Between 1955 and 2013, almost one million SRO units were eliminated in the US due to regulation, conversion or demolition.SROs used to be a fairly common form of market-rate housing available to any ordinary person living on a budget who didn't feel they needed a ton of space. They tended to be in walkable downtown areas where you could readily live without a car.
This made it possible for someone to live in a big city and get by on the wages from some entry-level job, like waitressing. It made it possible because housing is the single largest budget item for most people and, in the US, the need to own a car is the second biggest budget item and may not be very far behind the cost of housing as a percentage of their overall budget.

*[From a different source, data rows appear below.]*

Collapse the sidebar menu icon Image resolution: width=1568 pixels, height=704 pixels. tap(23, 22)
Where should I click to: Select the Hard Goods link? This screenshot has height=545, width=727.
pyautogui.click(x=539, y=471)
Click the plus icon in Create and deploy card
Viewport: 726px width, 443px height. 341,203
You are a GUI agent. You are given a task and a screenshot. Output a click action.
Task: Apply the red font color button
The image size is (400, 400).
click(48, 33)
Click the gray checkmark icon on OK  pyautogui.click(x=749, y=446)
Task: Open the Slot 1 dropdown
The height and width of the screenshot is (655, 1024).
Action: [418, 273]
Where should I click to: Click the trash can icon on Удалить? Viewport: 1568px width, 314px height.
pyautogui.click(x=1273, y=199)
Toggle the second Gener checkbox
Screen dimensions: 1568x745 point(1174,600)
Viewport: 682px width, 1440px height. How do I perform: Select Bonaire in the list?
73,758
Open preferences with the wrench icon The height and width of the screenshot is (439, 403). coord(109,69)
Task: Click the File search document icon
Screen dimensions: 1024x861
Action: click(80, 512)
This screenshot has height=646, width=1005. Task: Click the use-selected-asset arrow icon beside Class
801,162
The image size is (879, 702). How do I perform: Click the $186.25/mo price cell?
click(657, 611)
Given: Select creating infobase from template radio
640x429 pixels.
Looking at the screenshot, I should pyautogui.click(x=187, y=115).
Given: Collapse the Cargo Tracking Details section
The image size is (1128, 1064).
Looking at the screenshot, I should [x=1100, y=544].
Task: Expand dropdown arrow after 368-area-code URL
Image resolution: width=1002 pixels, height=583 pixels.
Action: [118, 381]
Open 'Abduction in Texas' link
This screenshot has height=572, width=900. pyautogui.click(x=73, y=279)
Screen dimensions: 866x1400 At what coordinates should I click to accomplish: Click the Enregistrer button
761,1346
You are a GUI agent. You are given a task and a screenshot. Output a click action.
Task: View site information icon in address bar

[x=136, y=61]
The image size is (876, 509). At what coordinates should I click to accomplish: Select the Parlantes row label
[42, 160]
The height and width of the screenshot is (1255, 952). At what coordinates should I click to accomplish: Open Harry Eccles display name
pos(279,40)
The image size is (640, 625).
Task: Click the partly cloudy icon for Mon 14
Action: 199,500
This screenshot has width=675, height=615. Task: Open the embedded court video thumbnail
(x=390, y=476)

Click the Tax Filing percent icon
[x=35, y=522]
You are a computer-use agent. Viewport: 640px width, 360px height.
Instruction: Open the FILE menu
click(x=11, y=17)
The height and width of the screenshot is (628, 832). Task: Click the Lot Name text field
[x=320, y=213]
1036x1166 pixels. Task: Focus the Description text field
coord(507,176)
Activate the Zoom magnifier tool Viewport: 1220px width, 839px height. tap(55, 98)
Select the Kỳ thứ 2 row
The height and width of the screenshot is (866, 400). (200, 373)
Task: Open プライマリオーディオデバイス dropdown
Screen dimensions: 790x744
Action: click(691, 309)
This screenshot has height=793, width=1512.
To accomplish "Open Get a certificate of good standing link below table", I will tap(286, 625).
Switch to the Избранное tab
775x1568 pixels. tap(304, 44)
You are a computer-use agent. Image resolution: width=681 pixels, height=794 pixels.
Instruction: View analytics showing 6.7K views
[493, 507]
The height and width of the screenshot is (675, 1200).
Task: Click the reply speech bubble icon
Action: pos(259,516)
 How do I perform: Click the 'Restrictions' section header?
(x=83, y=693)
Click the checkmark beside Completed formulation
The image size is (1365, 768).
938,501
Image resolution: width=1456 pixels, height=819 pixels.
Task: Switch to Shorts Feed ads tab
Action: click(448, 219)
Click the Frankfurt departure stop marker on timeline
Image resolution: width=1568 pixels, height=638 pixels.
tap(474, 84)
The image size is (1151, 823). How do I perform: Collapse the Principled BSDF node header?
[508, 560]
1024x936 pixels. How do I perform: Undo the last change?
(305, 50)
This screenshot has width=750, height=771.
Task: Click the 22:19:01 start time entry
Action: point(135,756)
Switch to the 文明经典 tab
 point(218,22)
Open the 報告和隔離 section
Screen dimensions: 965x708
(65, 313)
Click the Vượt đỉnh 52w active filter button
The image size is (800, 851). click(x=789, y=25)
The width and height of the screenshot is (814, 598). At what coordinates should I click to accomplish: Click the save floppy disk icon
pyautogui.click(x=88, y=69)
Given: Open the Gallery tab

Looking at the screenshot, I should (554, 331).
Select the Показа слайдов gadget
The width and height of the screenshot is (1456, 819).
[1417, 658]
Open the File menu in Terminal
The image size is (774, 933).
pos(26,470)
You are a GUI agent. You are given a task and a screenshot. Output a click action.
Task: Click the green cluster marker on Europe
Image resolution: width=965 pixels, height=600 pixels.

If you can get some place to live that's cheap enough and it is situated in a walkable neighborhood with access to public transit such that living without a car is feasible and comfortable, suddenly a lot of forces making life an untenable nightmare for so many Americans are moved out of your way and you can make your life work.
Having a place to live that is an affordable form of market-based housing such that you don't feel a prisoner of the system and could potentially move to some other SRO if you got fed up with this one preserves the freedom of the lower classes. This is an essential means to protect their ability to choose and their ability to exercise their rights and work towards a future of their dreams, whatever that may be.
The destruction of so much affordable, market-based housing is a critical factor in our current social problems in the US, such as high rates of homelessness and movements like "The ninety nine percent."
I hope to effectively argue that we need to bring back SROs, as well as other affordable forms of market-based housing, such as Missing Middle Housing. I also hope to flesh out some ideas on how that can get implemented in terms of details like financing.